**** Supplied records

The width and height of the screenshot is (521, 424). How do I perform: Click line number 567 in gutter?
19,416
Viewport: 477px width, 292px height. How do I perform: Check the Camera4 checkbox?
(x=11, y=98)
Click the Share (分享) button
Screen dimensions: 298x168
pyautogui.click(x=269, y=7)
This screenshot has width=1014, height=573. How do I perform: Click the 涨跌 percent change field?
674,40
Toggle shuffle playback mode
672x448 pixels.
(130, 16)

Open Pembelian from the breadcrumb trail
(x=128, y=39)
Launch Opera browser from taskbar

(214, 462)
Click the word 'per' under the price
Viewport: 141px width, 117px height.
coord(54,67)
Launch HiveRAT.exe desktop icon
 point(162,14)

********
**** Supplied records

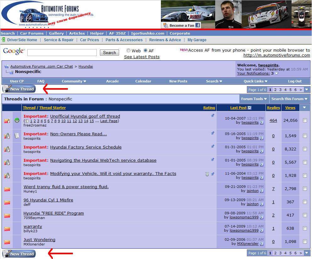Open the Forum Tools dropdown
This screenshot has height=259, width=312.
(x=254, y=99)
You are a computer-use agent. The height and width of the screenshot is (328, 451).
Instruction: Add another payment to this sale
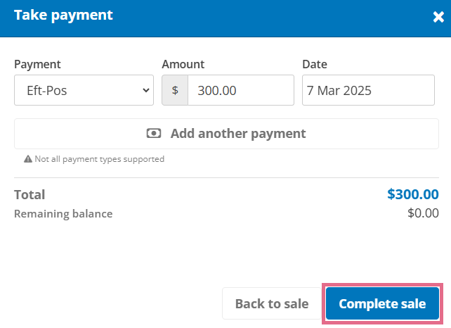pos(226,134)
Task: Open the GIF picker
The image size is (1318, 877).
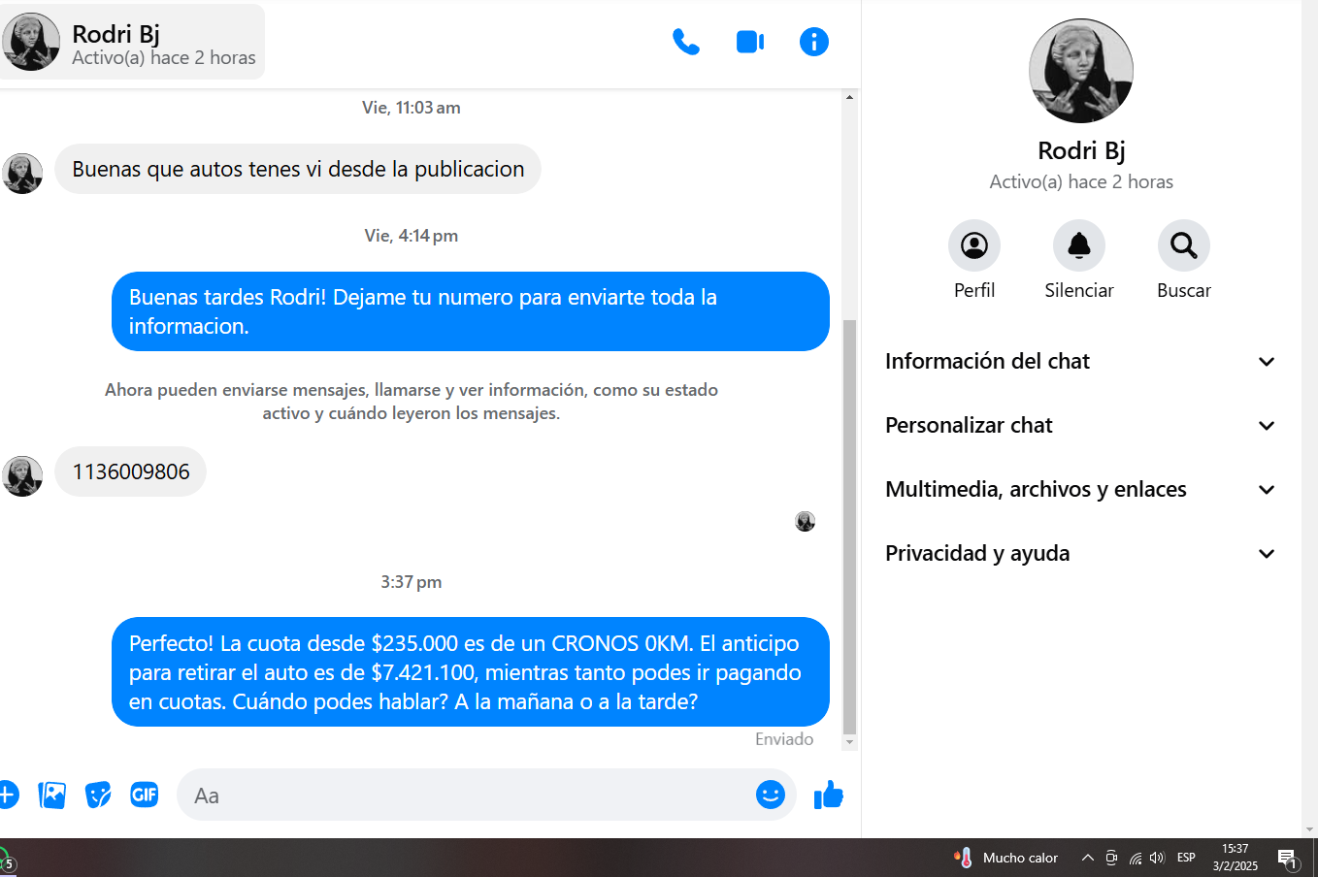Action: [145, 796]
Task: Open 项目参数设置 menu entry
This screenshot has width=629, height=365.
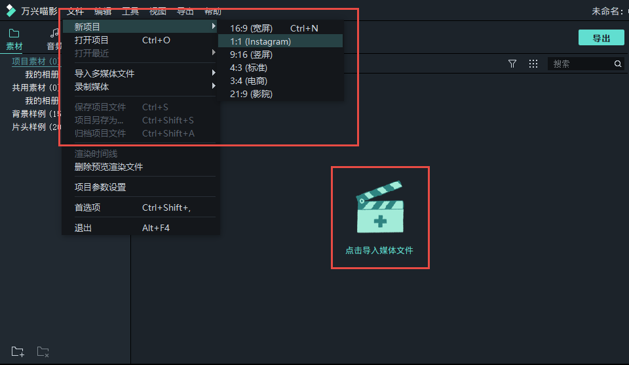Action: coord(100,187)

********

Task item> Copy only these lines from the records above, exactly: the one with "You are a computer-use", the one with "Task: Open 项目参数设置 menu entry", and those between. Skip the pictures.

Response to this exercise>
You are a computer-use agent. The height and width of the screenshot is (328, 451).
Instruction: Add another payment to this sale
pos(226,134)
Task: Open the GIF picker
The image size is (1318, 877).
Action: [145, 796]
Task: Open 项目参数设置 menu entry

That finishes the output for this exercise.